This article will provide an update on the current state of OpenGL, with specific emphasis on the SGI's OpenGL. I will also examine the new SGI OpenGL DDK, the resulting hardware driver development process, and discuss how it impacts the performance of your application code.
Beginning in the Spring of 1995, SGI began an independent development process to produce their own OpenGL implementation for Windows. A key SGI Windows product, Cosmo Player, was suffering from the slow performance, making VRML viewing somewhat sluggish. Because of this, SGI's original Windows implementation of OpenGL was called "Cosmo OpenGL" in the hopes that it would significantly improve the performance of the Cosmo Player. SGI also wanted OpenGL to be a viable API under Windows, which motivated them to provide a high performance sample implementation for licensees. Tremendous energy went into developing this optimized version of OpenGL, including run-time code generation (including massive amounts of assembly code), proposals to the OpenGL Architectural Review Board (ARB) for high-performance API extensions, and the inclusion of tricks previously reserved for high-end SGI workstations.

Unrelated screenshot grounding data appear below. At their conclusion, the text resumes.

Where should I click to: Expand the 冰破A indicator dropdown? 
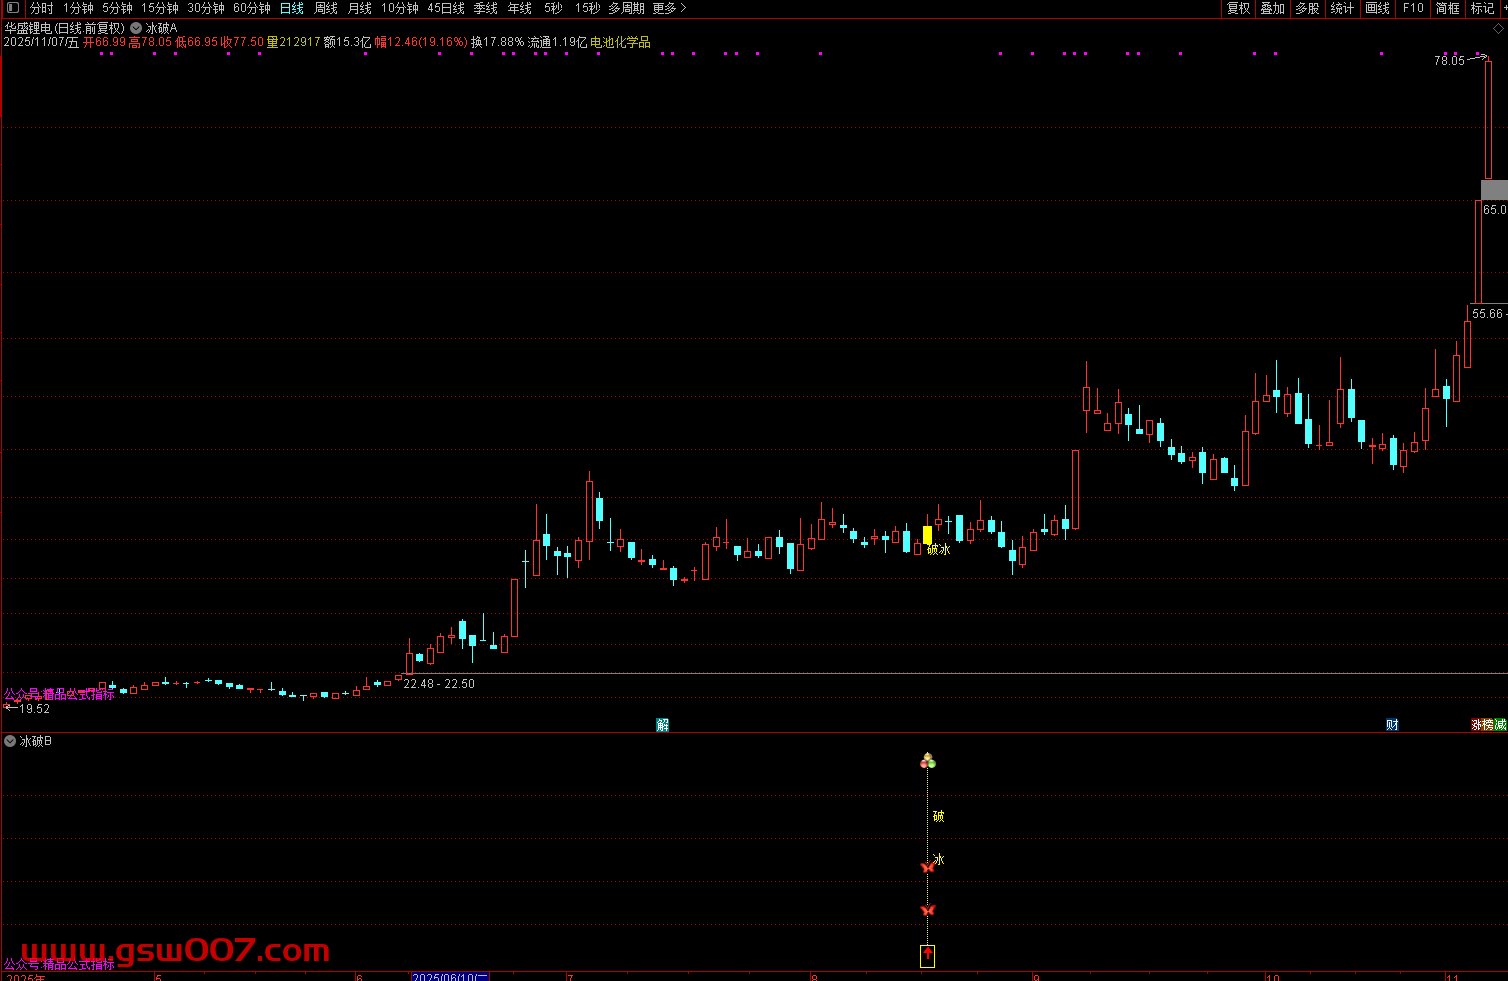(136, 28)
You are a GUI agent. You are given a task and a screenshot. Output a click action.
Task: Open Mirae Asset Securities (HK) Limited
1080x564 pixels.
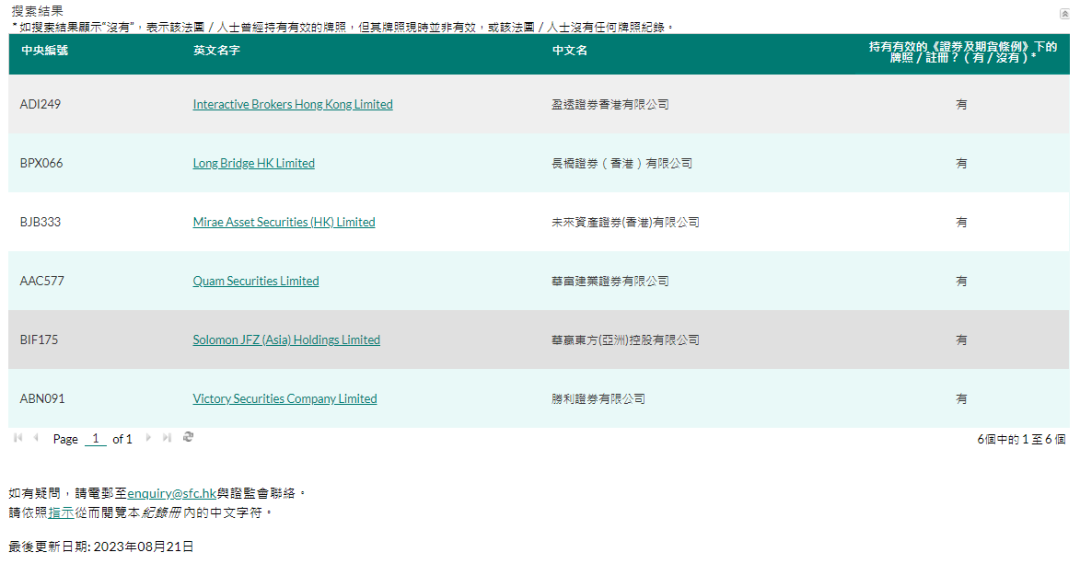coord(283,222)
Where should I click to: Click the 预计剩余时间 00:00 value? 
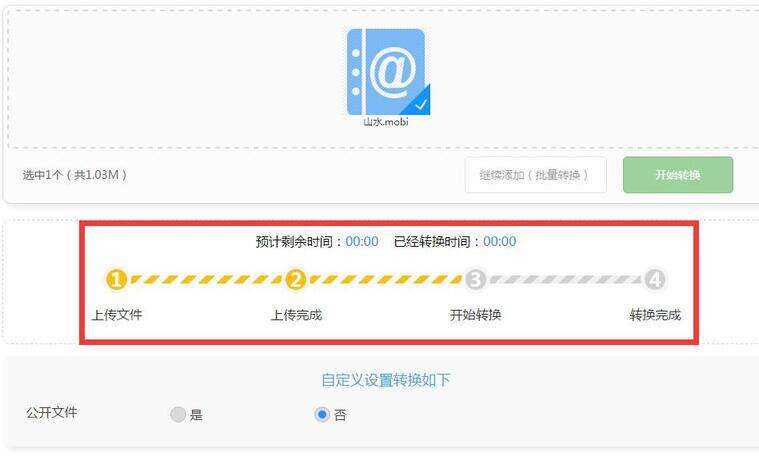[x=362, y=241]
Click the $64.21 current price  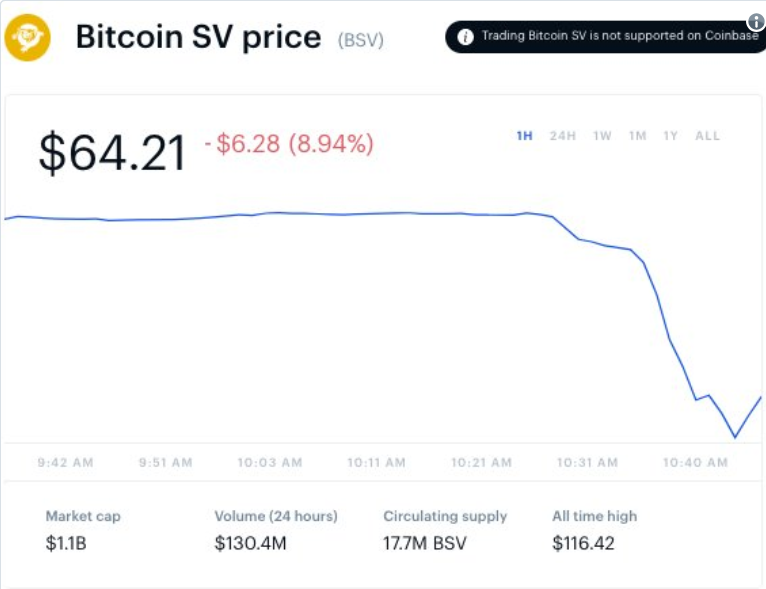point(113,153)
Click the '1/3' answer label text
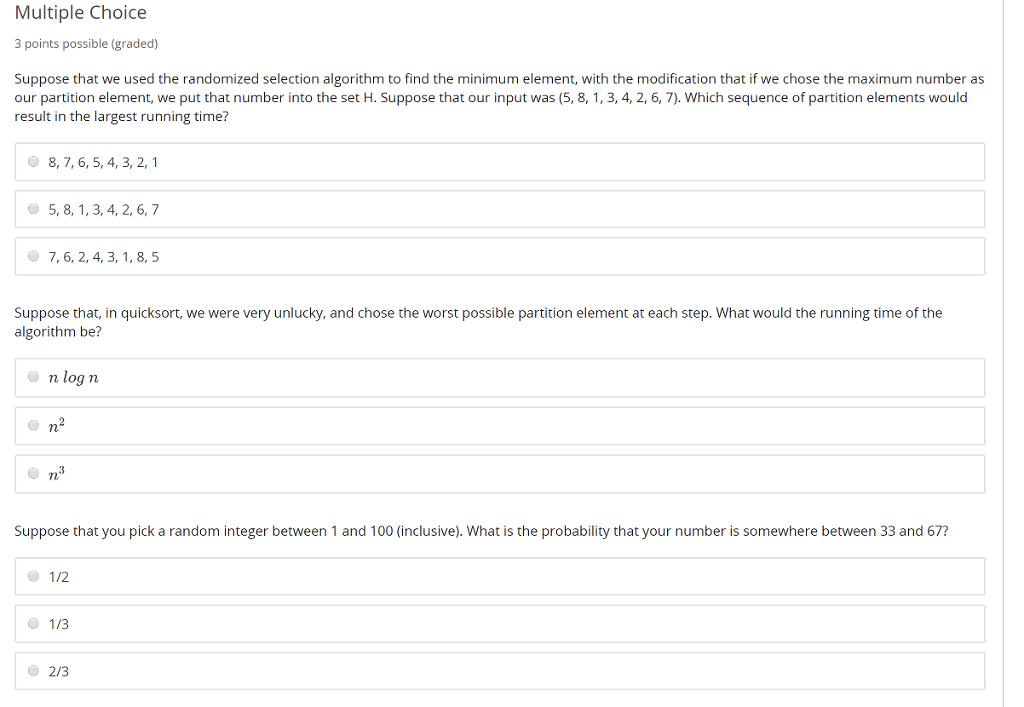The width and height of the screenshot is (1024, 707). [59, 624]
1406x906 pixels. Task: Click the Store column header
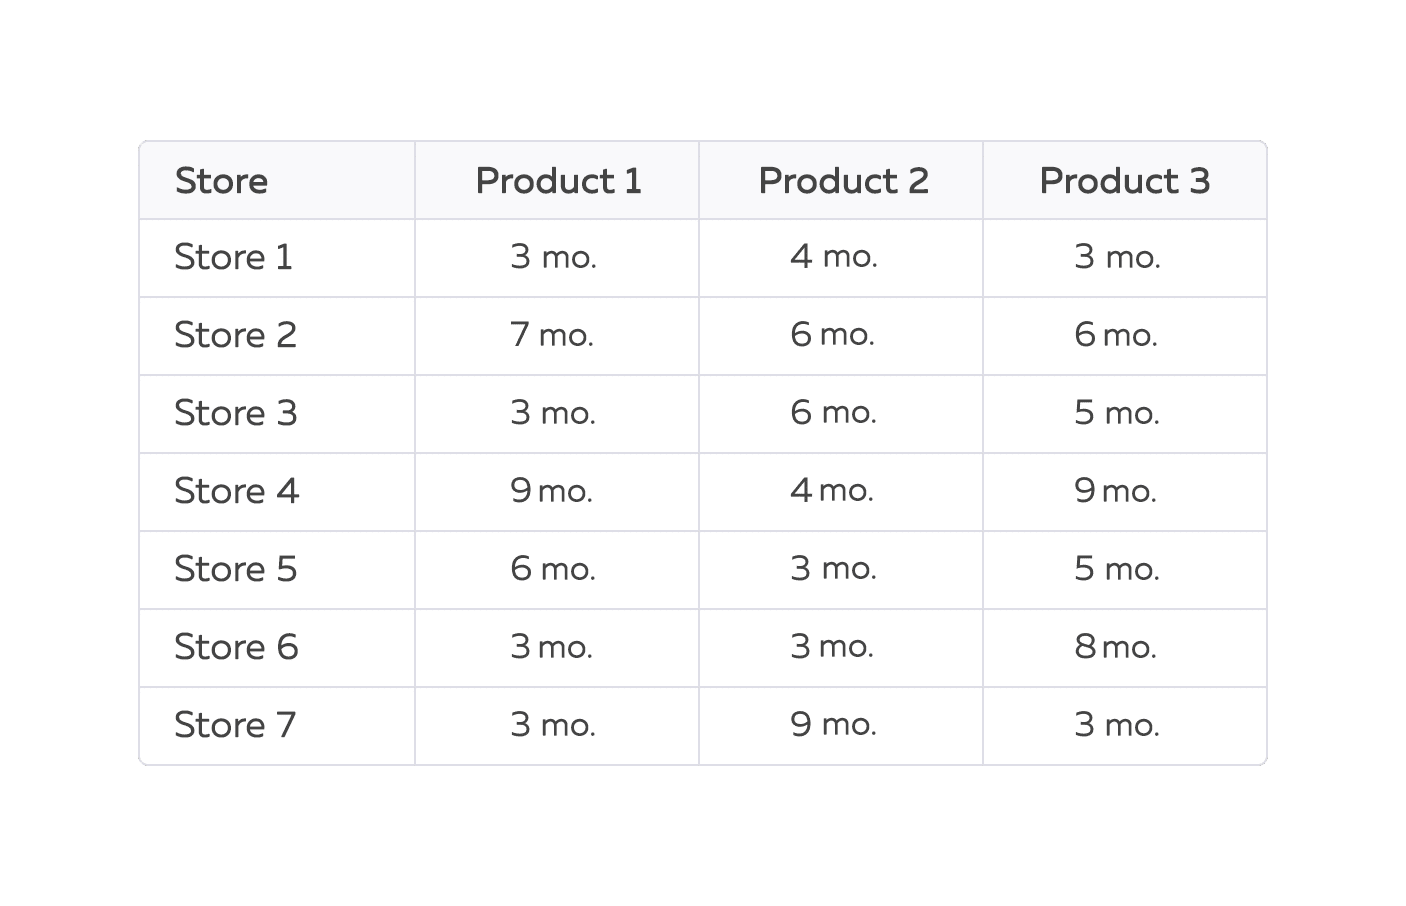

Over time, as the code was being developed, increasing interest in the games market developed within SGI. This interest was amplified by Chris Hecker's open letter to Microsoft (see the April/May and June 1997 issues of Game Developer for more information ), public commentary regarding OpenGL and the ensuing Direct3D vs. OpenGL debate.
In February of 1997, SGI released a software-only renderer, the beta version of Cosmo OpenGL. This software-only renderer used an optimized rasterizer (more about this later) and outperformed Microsoft's OpenGL for triangle rendering in common rendering contexts. In July, SGI released MR1, which included MMX acceleration.
Understanding that software performance is never enough, in October SGI released a Windows 95/NT device driver kit (DDK) for independent hardware vendors (IHVs) that let 3D hardware vendors quickly develop OpenGL drivers for their accelerators. This DDK was designed to be easy to use, readily available at little or no cost, and provided all the code necessary to produce a high-performance OpenGL driver. Most major graphics card vendors are expected to begin providing OpenGL drivers for Windows 95 now that this DDK is available. Currently SGI is developing a DirectDraw-compatible OpenGL, which will allow game developers not only to access DirectDraw simultaneously with OpenGL, but will also make testing transition code from Direct3D easier.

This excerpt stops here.